• Provided text:
------------------------------------------------------------------------
Implications of ‘state of the art’

To the Editor:

It is now more than 30 years since I’ve engaged in direct school administration. I’ve largely kept out of the VUESC [Valley Unified Educational Service Center] debate since I regarded my experience largely as passe. I did not want to interfere with all the hard work accomplished by current administrators and VUSEC committees who successfully gained rights to a $100M grant for a new high school.

I’ve since had to learn a new phrase: “state of the art.” For me that phrase is still undefined. At this point, I need to be a learner more than a teacher.

I’ve long thought that industrial arts was the most capital intensive portion of any high school curriculum.. Typewriters for the business department 50 years ago were not nearly as costly as the tool and die technology in the “shop.”  Even when computers came in, they cost less than the equipment in the automotive department of the IA shop.

Accordingly, we then consolidated our high school shops into vocational education, and built a Voc. Ed Center in Frenchville as a compromise between Madawaska and Fort Kent after Van Buren opted to head to Caribou with such a plan.
------------------------------------------------------------------------
• Supplied data:
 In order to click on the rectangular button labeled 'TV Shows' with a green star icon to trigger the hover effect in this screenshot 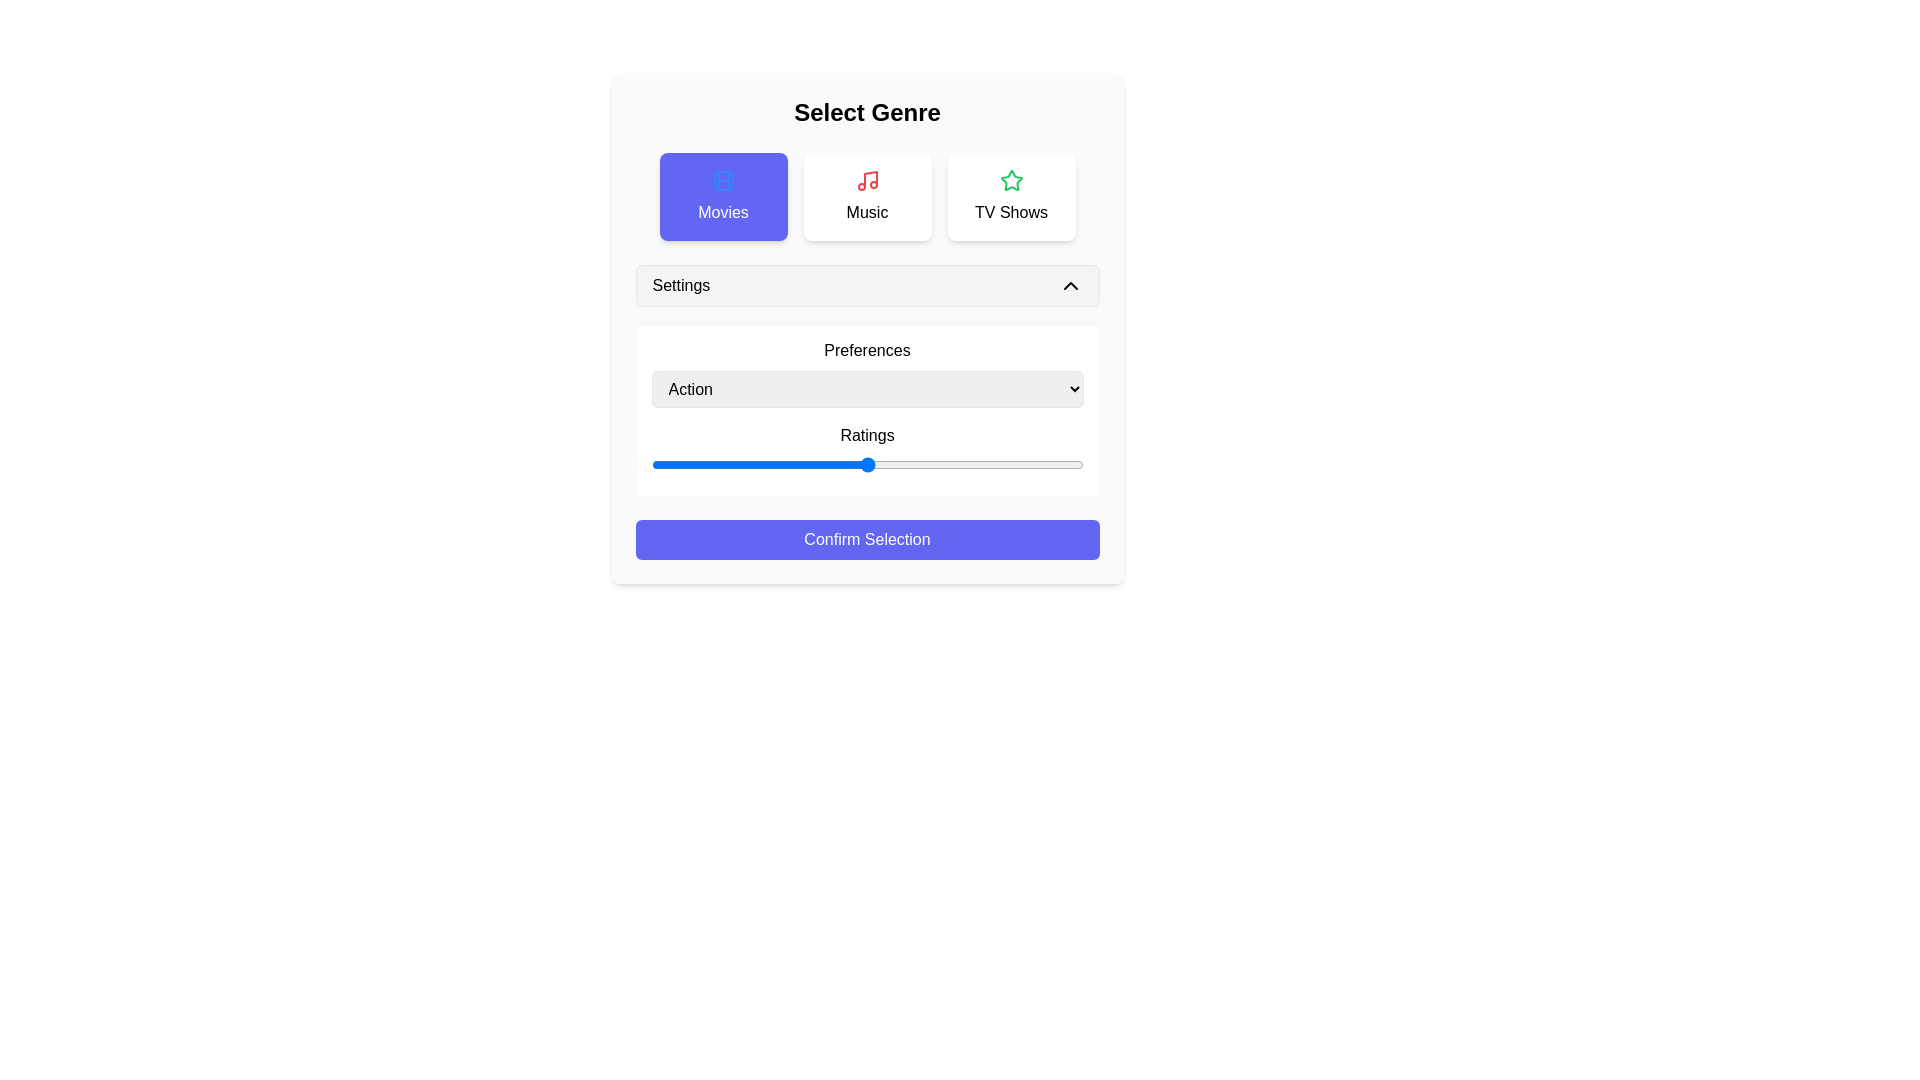, I will do `click(1011, 196)`. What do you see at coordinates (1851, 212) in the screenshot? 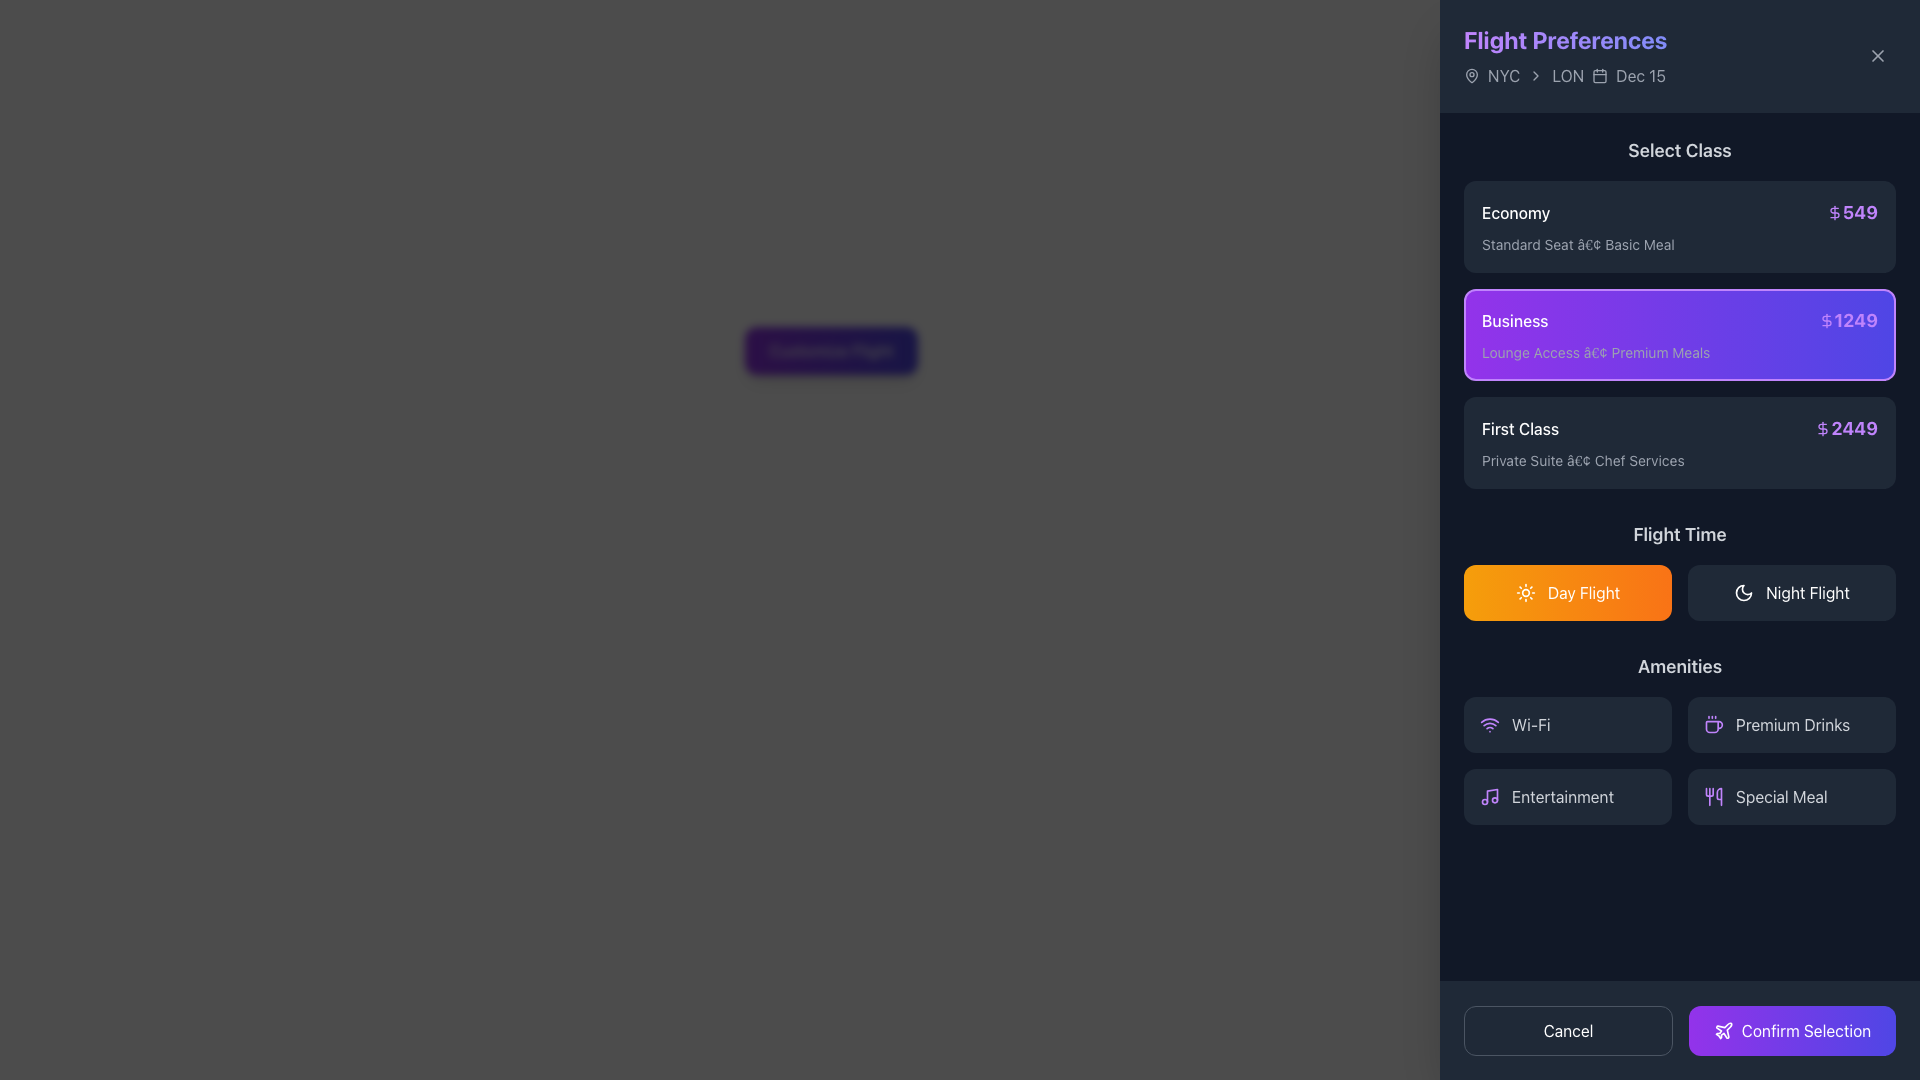
I see `the price display element for the 'Economy' class option in the flight selection menu, located within the 'Economy' section` at bounding box center [1851, 212].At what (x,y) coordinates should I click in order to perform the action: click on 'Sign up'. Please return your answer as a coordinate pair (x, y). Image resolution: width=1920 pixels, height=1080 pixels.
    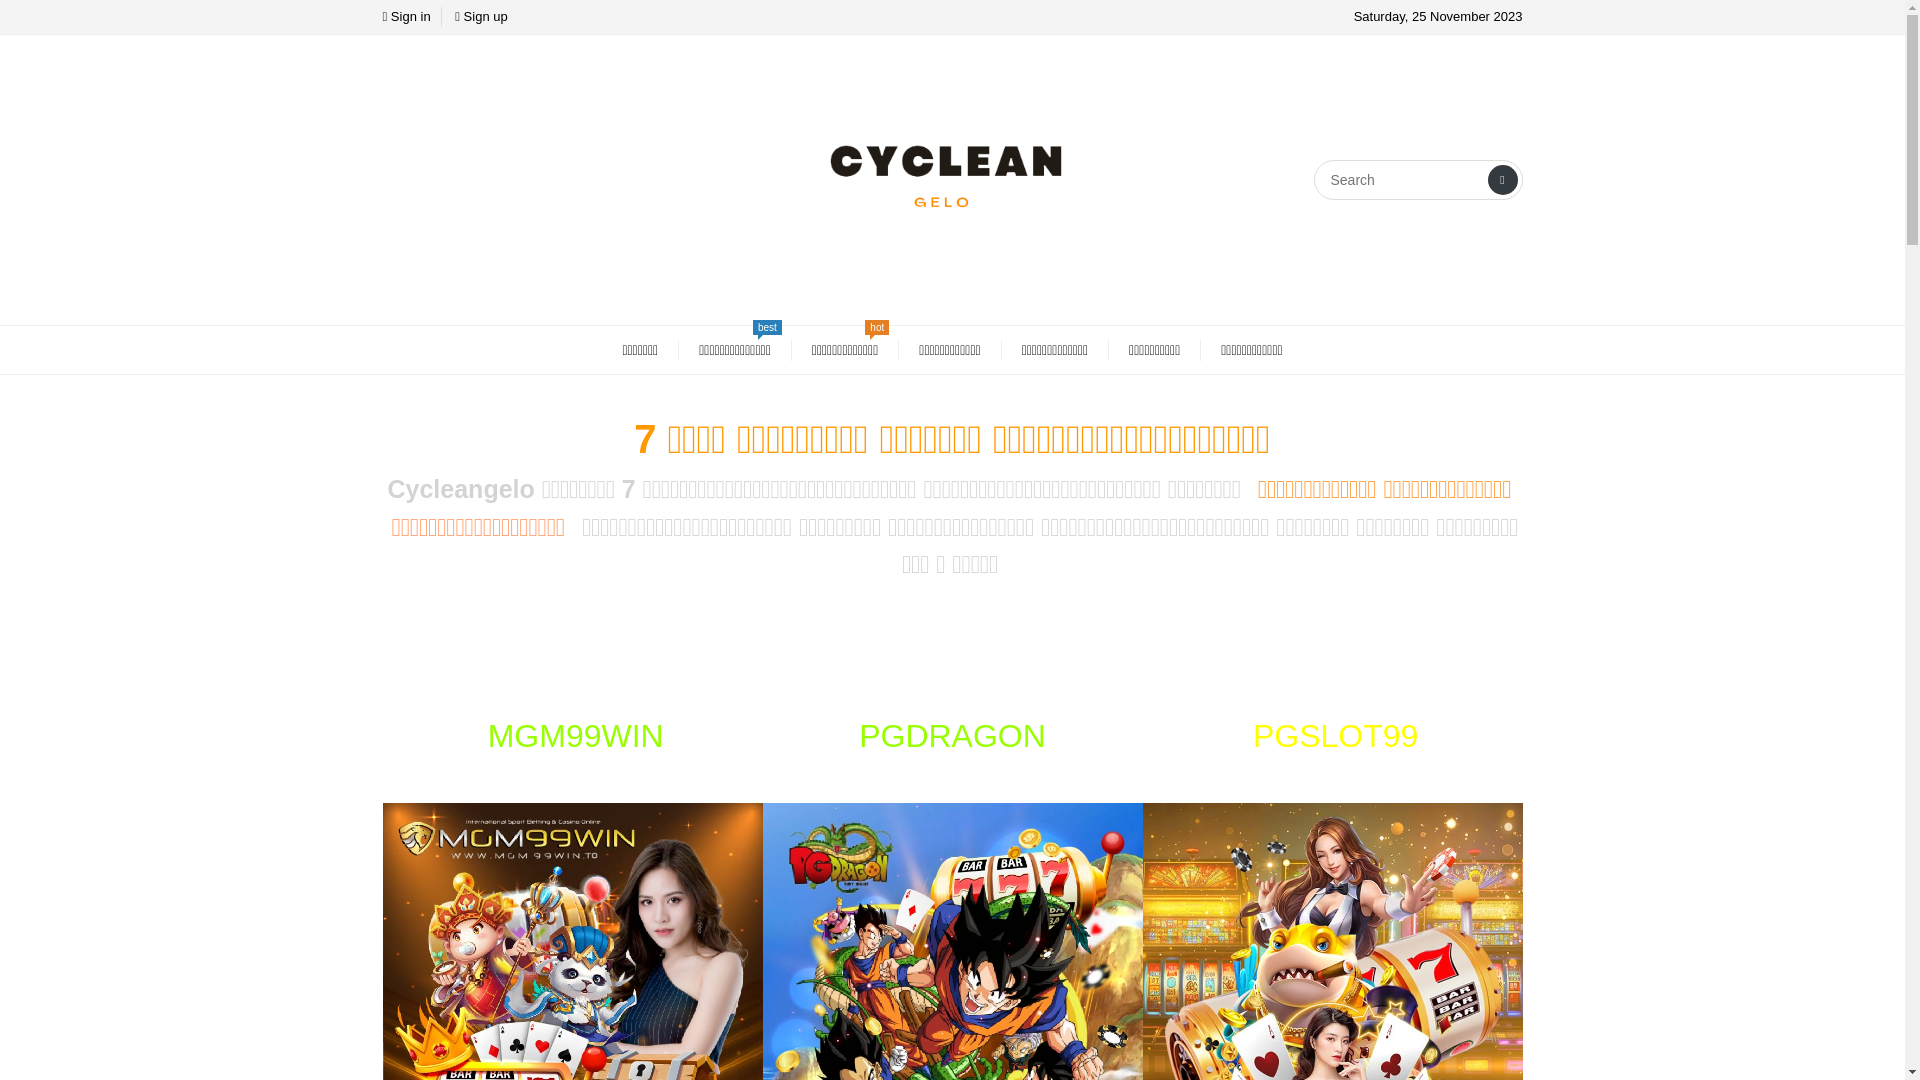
------------------------------------------------------------------------
• Exercises:
1. From the letter to the editor, reproduce the passage from "It is now more" up to and including "new high school.".
2. In the letter to the editor, where was the Voc. Ed Center built?
The material is not needed for any of this.

• Answers to each task:
1.
It is now more than 30 years since I’ve engaged in direct school administration. I’ve largely kept out of the VUESC [Valley Unified Educational Service Center] debate since I regarded my experience largely as passe. I did not want to interfere with all the hard work accomplished by current administrators and VUSEC committees who successfully gained rights to a $100M grant for a new high school.

2. In Frenchville.